— begin SOURCE DATA —

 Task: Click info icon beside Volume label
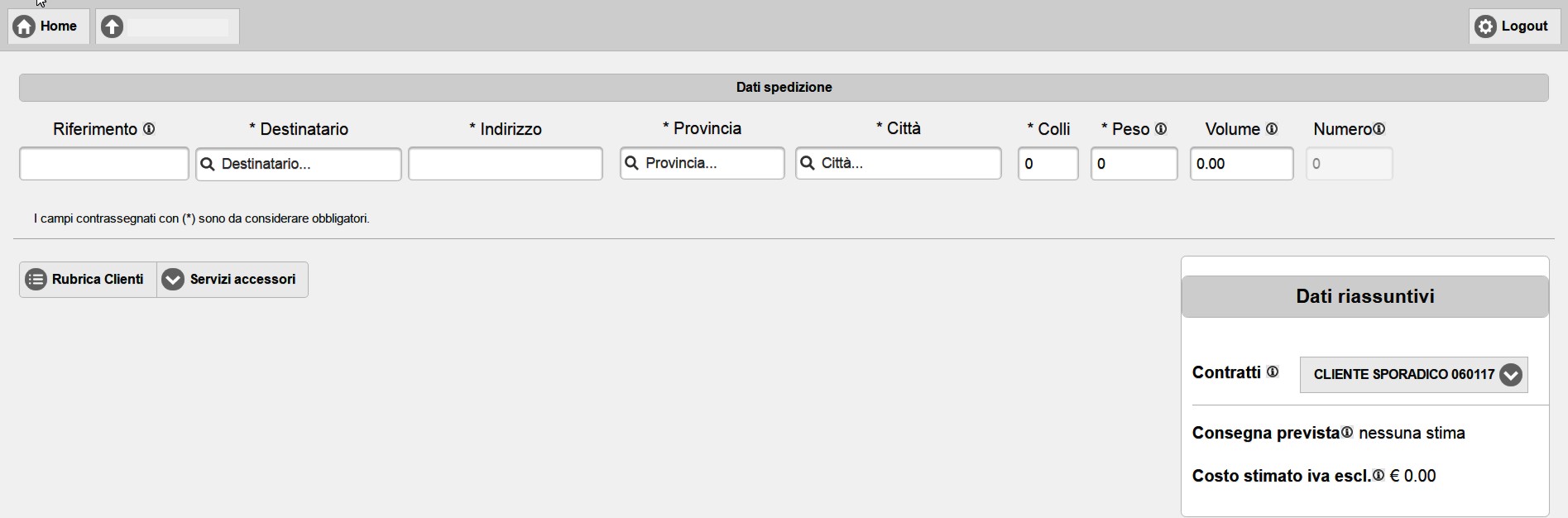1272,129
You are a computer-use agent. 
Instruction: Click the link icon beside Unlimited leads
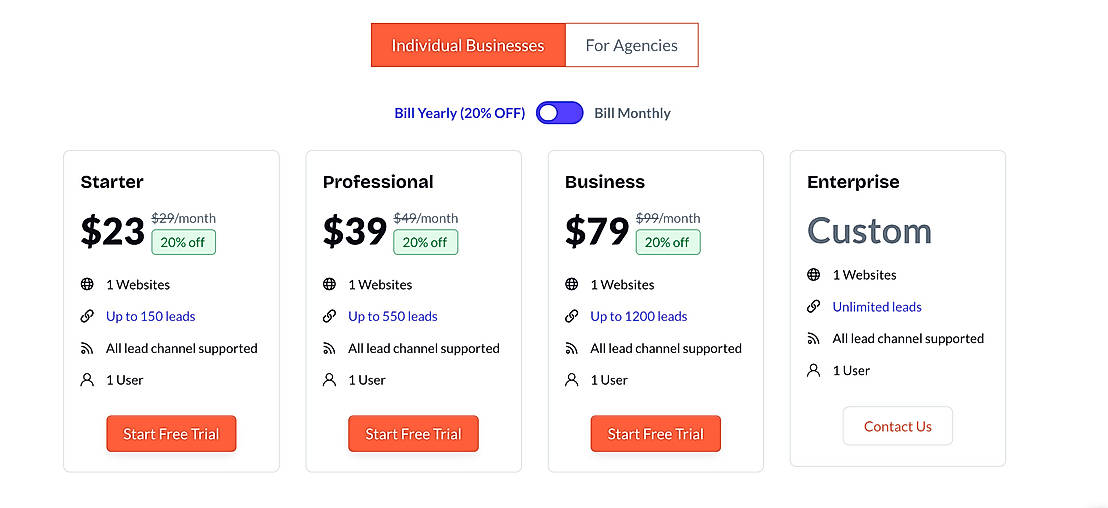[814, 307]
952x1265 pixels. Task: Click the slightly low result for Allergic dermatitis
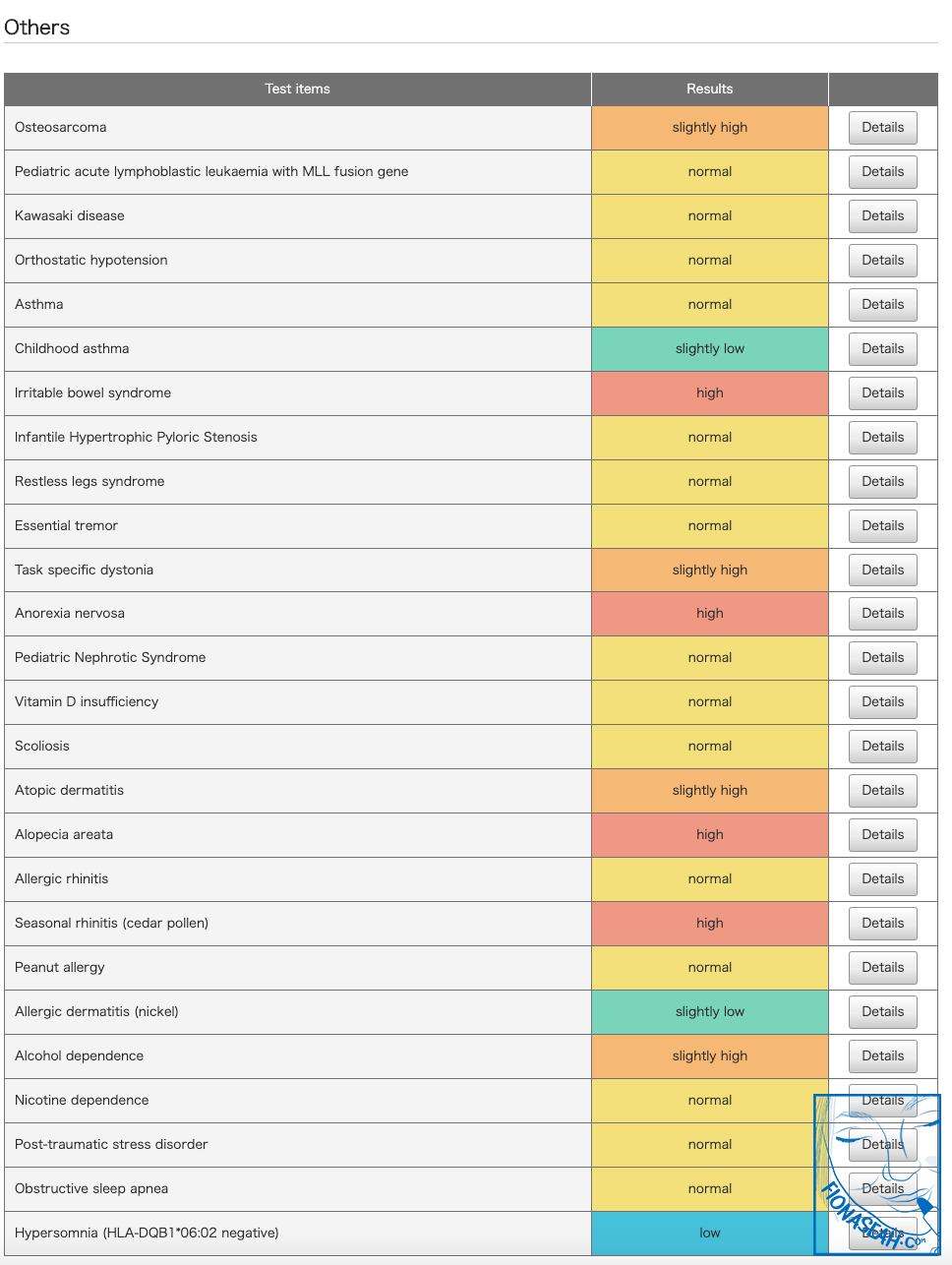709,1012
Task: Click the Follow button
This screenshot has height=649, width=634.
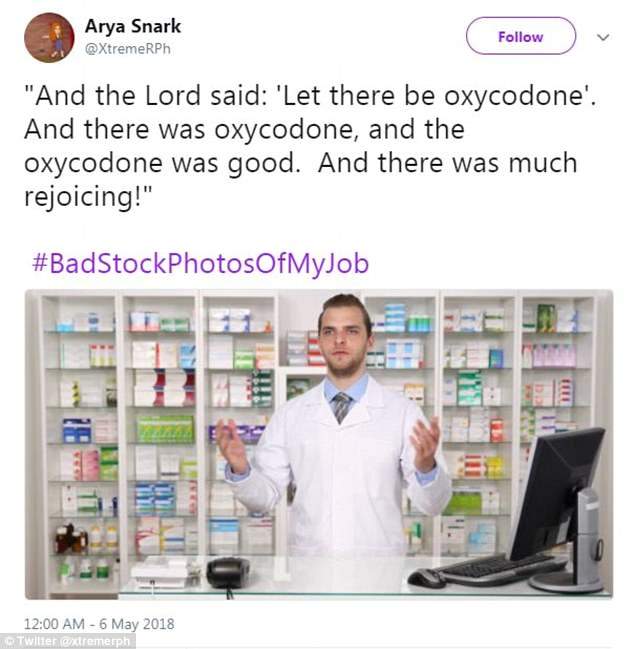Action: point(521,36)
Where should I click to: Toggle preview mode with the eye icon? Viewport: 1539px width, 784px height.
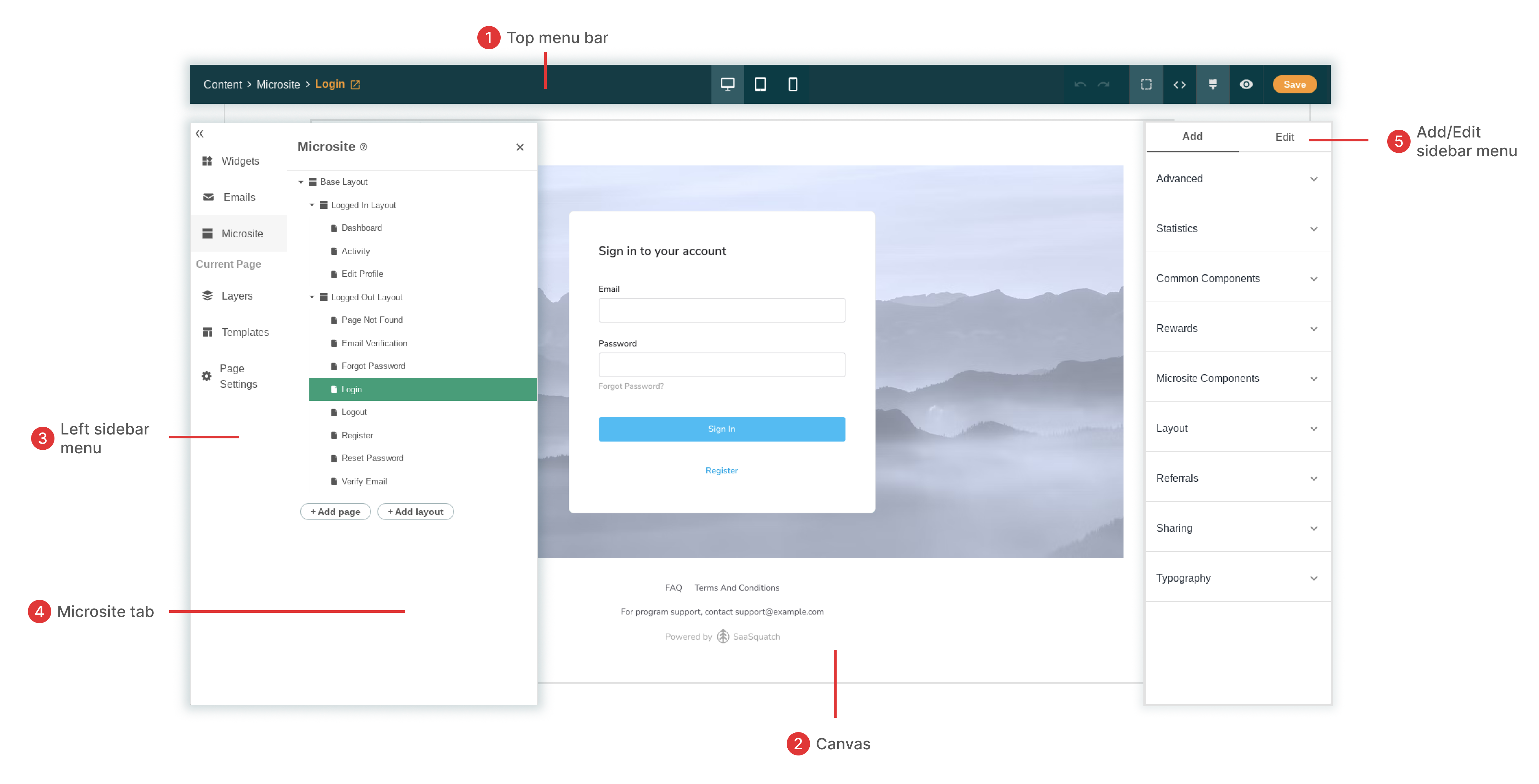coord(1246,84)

— end SOURCE DATA —

§ WHAT THE TASK REQUIRES
Return every one of the rows above word for word, with the pictures left out.

§ EXERCISE SOLUTION
 Task: Click info icon beside Volume label
1272,129
You are a computer-use agent. 
Instruction: Click the link icon beside Unlimited leads
[814, 307]
952x1265 pixels. Task: Click the slightly low result for Allergic dermatitis
709,1012
Task: Click the Follow button
This screenshot has height=649, width=634.
Action: point(521,36)
Where should I click to: Toggle preview mode with the eye icon? Viewport: 1539px width, 784px height.
coord(1246,84)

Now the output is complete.